A letter to Albertans
In these uncertain days of COVID-19 and the global collapse of oil prices, the story of our province is being rewritten. Our lives and livelihoods have been disrupted; questions outnumber answers. But years from now, when we reflect on how we came through the pandemic of the early 2020s, we will be telling the story of how we reimagined and rebuilt our economy while growing even stronger as a community.
The Southern Alberta Institute of Technology (SAIT) is committed to doing what we do best — partnering with industry to drive innovation and equipping the workforce with essential skills. This week our institution celebrates its newest alumni and reaches the milestone of 250,000 graduates since our inception. These graduates will join members of the SAIT community who are stepping up and leading the response to the crisis, compassionately applying their skills in hospitals, ramping up manufacturing to produce protective equipment and spearheading initiatives to support the most vulnerable.

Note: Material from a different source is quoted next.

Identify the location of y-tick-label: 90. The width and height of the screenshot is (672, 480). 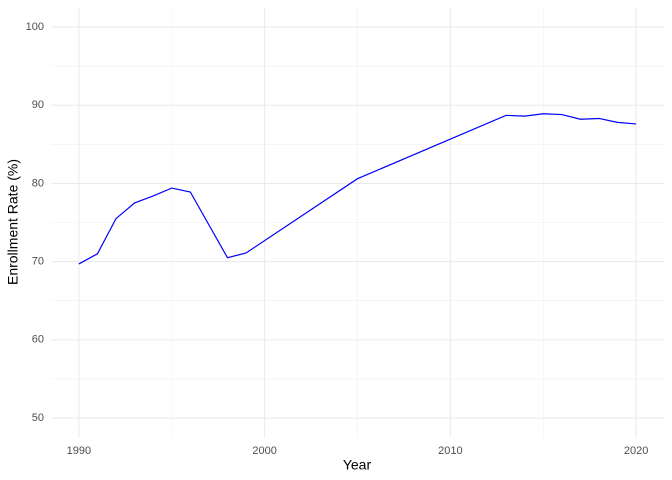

The world has changed. The way we operate our businesses, the way we teach and the way we learn are forever altered. The urgency and the importance of the digital technology transformation that was underway pre-pandemic have been heightened. Our recovery will depend on a pipeline of adaptable, digitally literate workers who are insatiably curious about what is possible.
SAIT is ready for whatever the future holds. In the coming months, we will launch our new strategic plan — scrutinized against current circumstances, it remains right for our evolving world. Early flagships of the plan include the opening of a new Centre for Continuing Education and Professional Studies and, in downtown Calgary, a new School for Advanced Digital Technology. All students in all programs — career launchers and career changers, those upskilling and those reskilling — will be equipped to thrive in a digital economy.
My confidence in our future, and pride in SAIT’s role in shaping it, comes from history. Our institution opened its doors in 1916 with 11 students and a mandate to train veterans returning from the First World War. Over the years, the school matched community needs by reinventing itself — as a hospital during the Spanish Flu pandemic and as a Royal Canadian Air Force Wireless Training School during the Second World War.
The next chapters of this story will test and challenge us. Rebuilding will take time. But the story is one we will write together, revealing a reinvented and resilient Alberta and a community that is stronger, together.